Карл нахмурился. Очевидные вещи Киприот мог бы и не излагать.

– Ладно, – сказал Карл негромко. – Есть у меня на примете один. Из свежих. Только он…

Карл замялся. Этого «свежего» неделю назад приводил Носатый, говорил, что работать тот готов за гроши. Карл отказался: парень сразу ему не понравился. Медведь здоровенный, кулачищи дай бог каждому, а глаза убийцы. Носатый так и говорил, что за парнем, вероятно, покойничек, а может статься, и не один. Взять такого в дело – прекрасный способ нажить неприятности: пойди угадай, что тому взбредёт завтра в башку. А вот как отмычка такой сгодится. С его кончиной человечество точно много не потеряет. Как же его зовут, славянское какое-то у парня имя, русское или чешское, что ли… Скорее, польское, вспомнил Карл секунду спустя.

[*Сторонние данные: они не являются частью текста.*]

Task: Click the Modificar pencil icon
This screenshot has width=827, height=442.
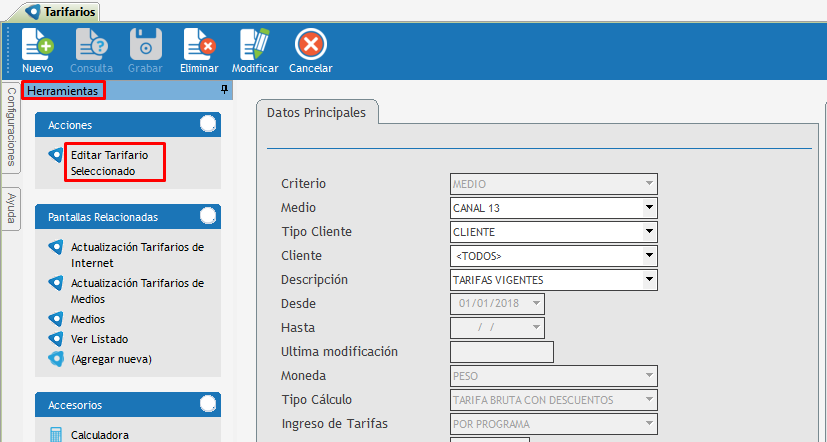Action: click(x=255, y=46)
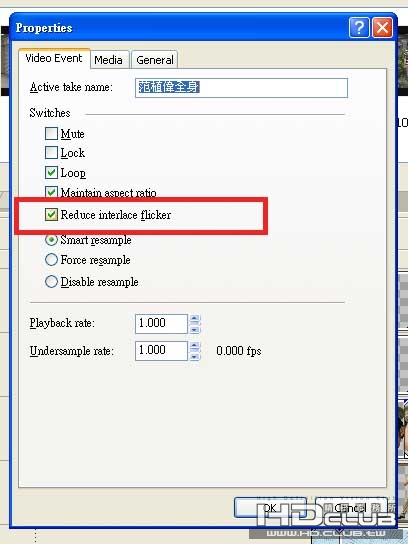The height and width of the screenshot is (544, 408).
Task: Click the Help question mark icon
Action: [x=359, y=27]
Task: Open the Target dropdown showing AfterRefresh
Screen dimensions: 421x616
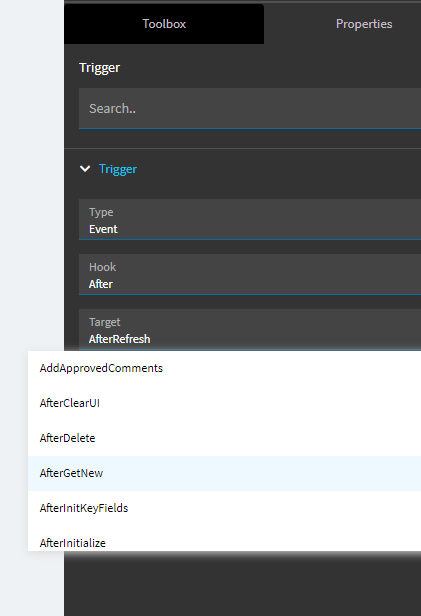Action: 250,329
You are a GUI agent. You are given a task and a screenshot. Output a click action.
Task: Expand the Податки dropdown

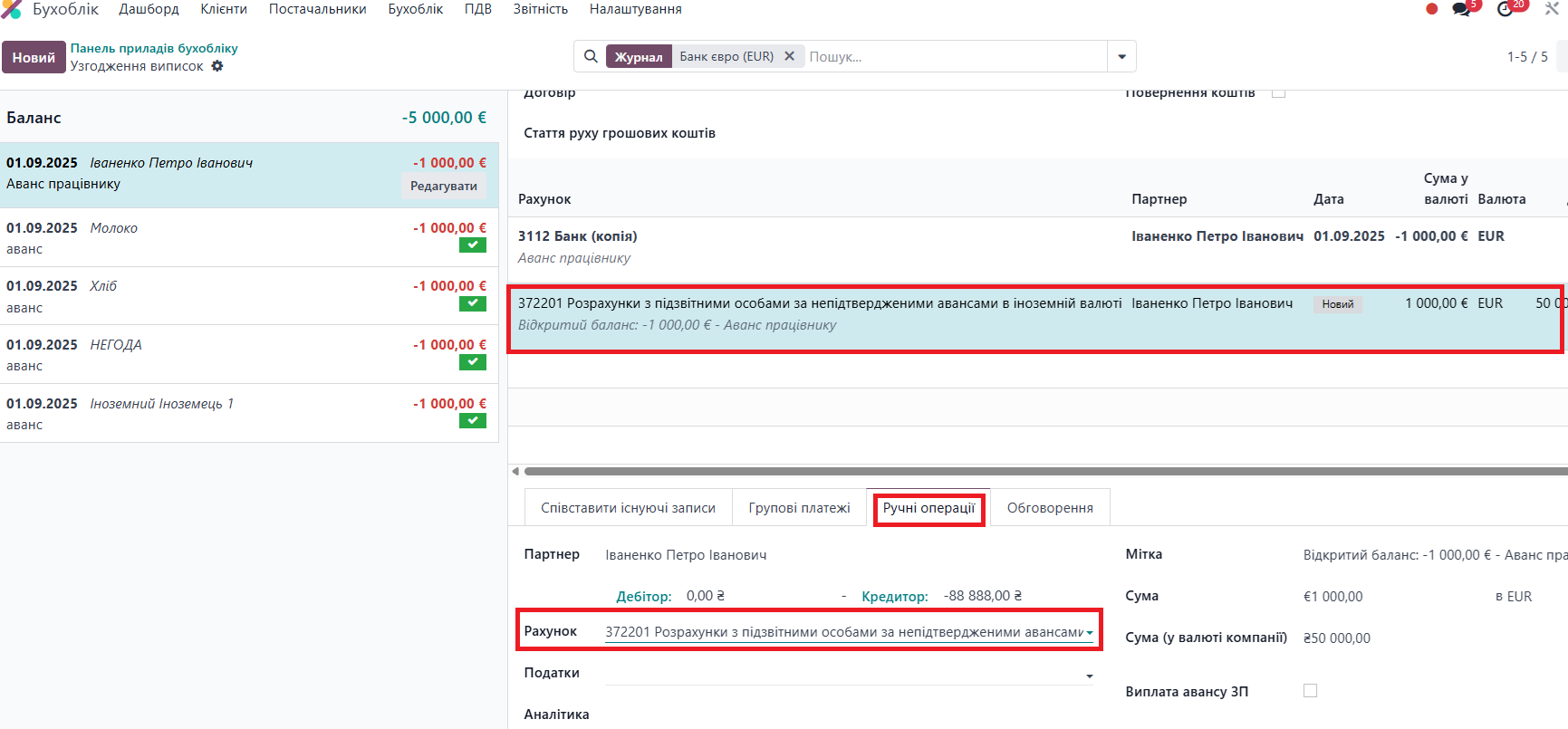point(1089,676)
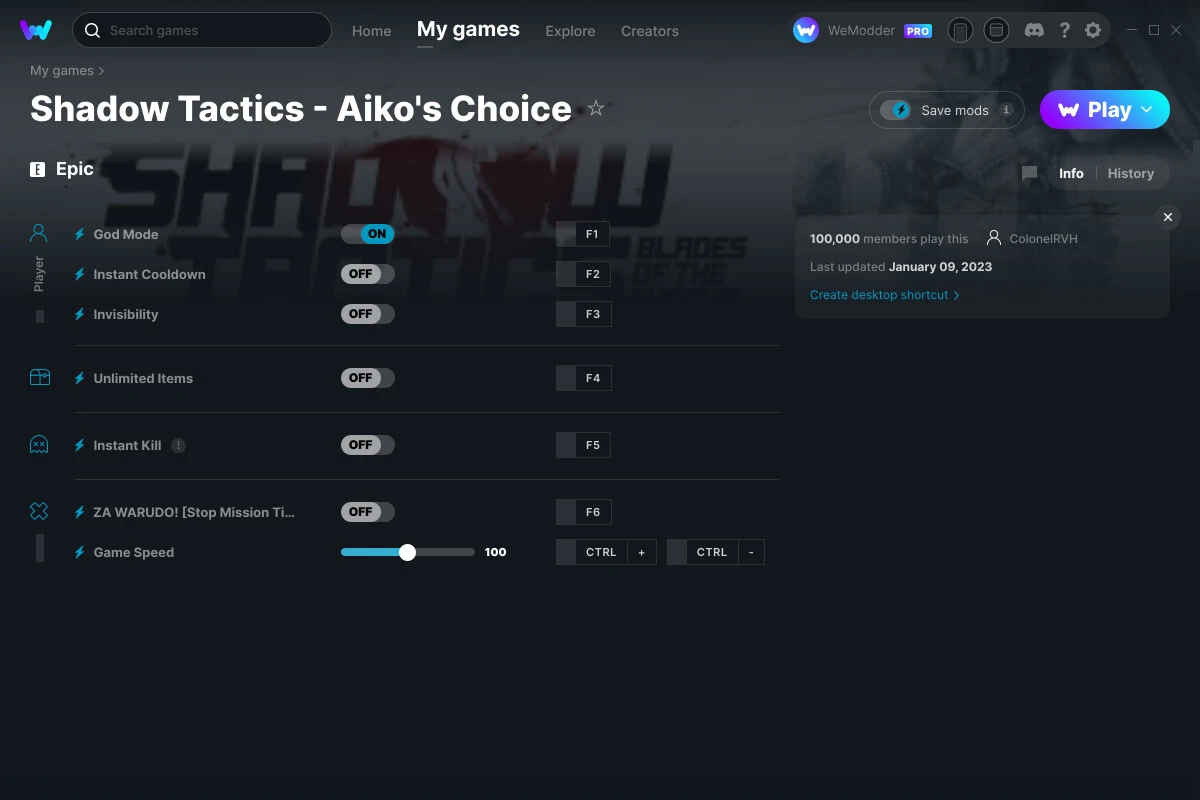Enable the Invisibility toggle
Screen dimensions: 1200x800
(367, 313)
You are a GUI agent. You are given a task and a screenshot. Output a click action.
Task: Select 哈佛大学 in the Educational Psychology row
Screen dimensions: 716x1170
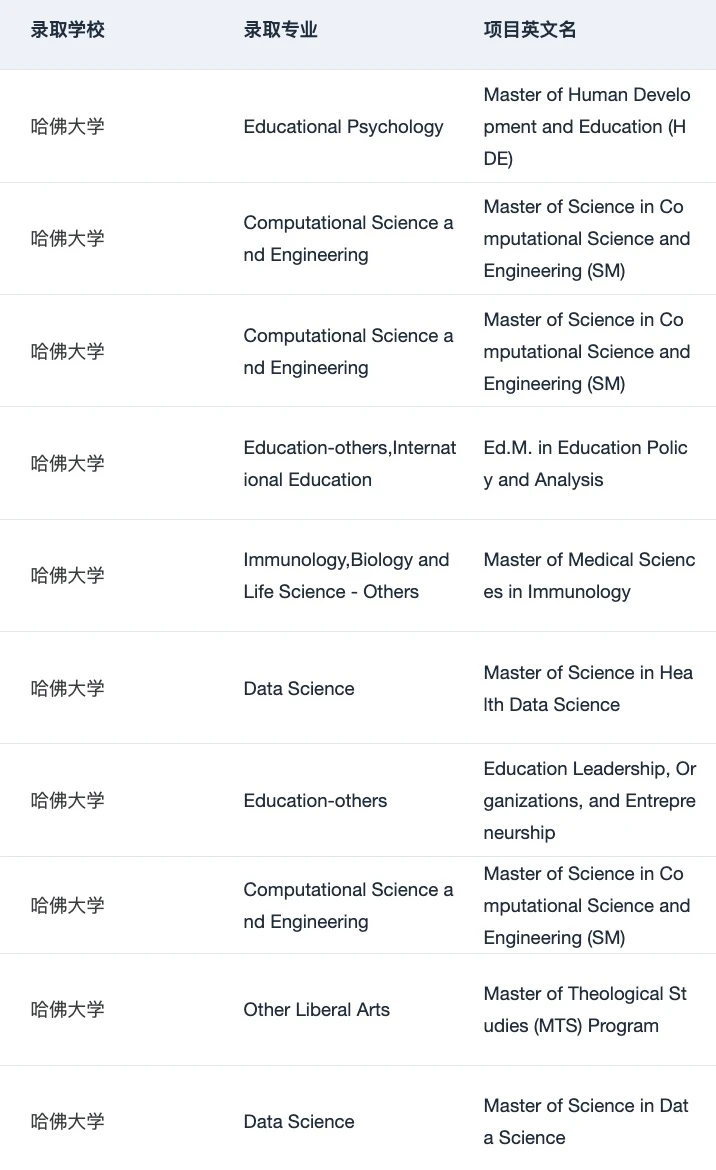67,127
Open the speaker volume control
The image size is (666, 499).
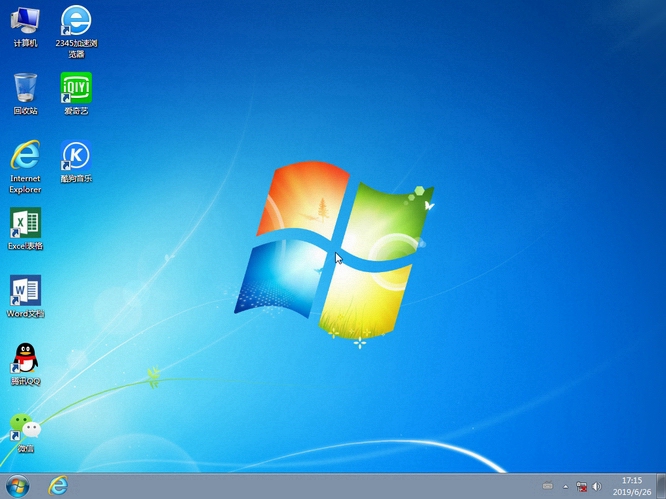(x=597, y=486)
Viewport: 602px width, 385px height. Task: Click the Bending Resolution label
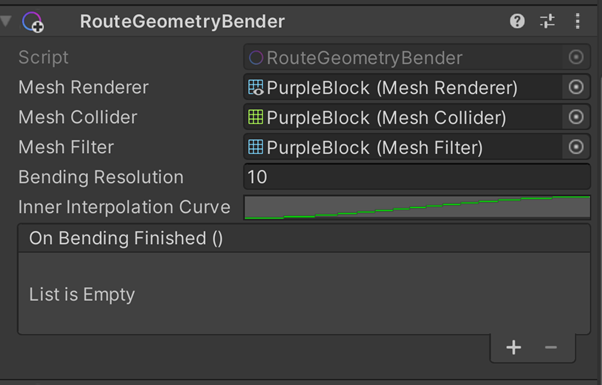tap(101, 177)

– Что «он»? – напомнил Прощелыга Мартен.

– Да ничего. Вы там с ним поосторожнее, на всякий случай. Тот ещё кандидат.

– Не волнуйся, Карлик, – осклабился Киприот Сатырос. – Как его найти?

– Парня зовут Яном, живёт где-то в трущобах. В общем, спросите Носатого, тот его живо разыщет.

Выпроводив посетителей, Карл налил себе на два пальца коньяку. Не спеша, мелкими глотками осушил рюмку. Жить в грязи и не замараться не получится, это он знал давно, ещё с тех пор как ползал по Зоне сталкером. Ни у кого не получалось, и он никакое не исключение.

Карл поднялся, выбрался из кабинета в коридор и двинулся в детскую. Двухгодовалый Артур самозабвенно играл с Сажей в индейцев. Судя по разгрому, индейцами учинённому, в детской сошлись в кровавом поединке племён эдак шесть.

– Дом только не спалите, – сказал Карл беззлобно.

Артур не отреагировал, он был занят снятием скальпа со здоровенной лохматой куклы. Сажа сделала страшные глаза, погляделась в зеркало и прыснула: зрелище действительно было выдающееся. Карл непроизвольно заулыбался. Сажу он взял на должность помощницы кухарки, но уже через неделю повысил до домработницы, а ещё через месяц произвёл в няньки. Теперь Карл частенько подумывал, что через пару лет девчонка вполне может занять место его личного телохранителя. В свои десять с небольшим Сажа могла дать фору взрослому по части бега на короткие дистанции, борьбы, бокса и владения огнестрельным оружием. На вечеринках подвыпивших гостей она уносила из танцевального зала на закорках, самолично раздевала и укладывала проспаться. Она же подавала Карлу по утрам кофе в постель, а по вечерам смешивала ему коктейли. Она же, бывало, выпроваживала нежелательных и особо настырных посетителей. И она же самозабвенно играла в куклы: наряжая их, выстраивая по ранжиру и заставляя флиртовать с воображаемыми кавалерами.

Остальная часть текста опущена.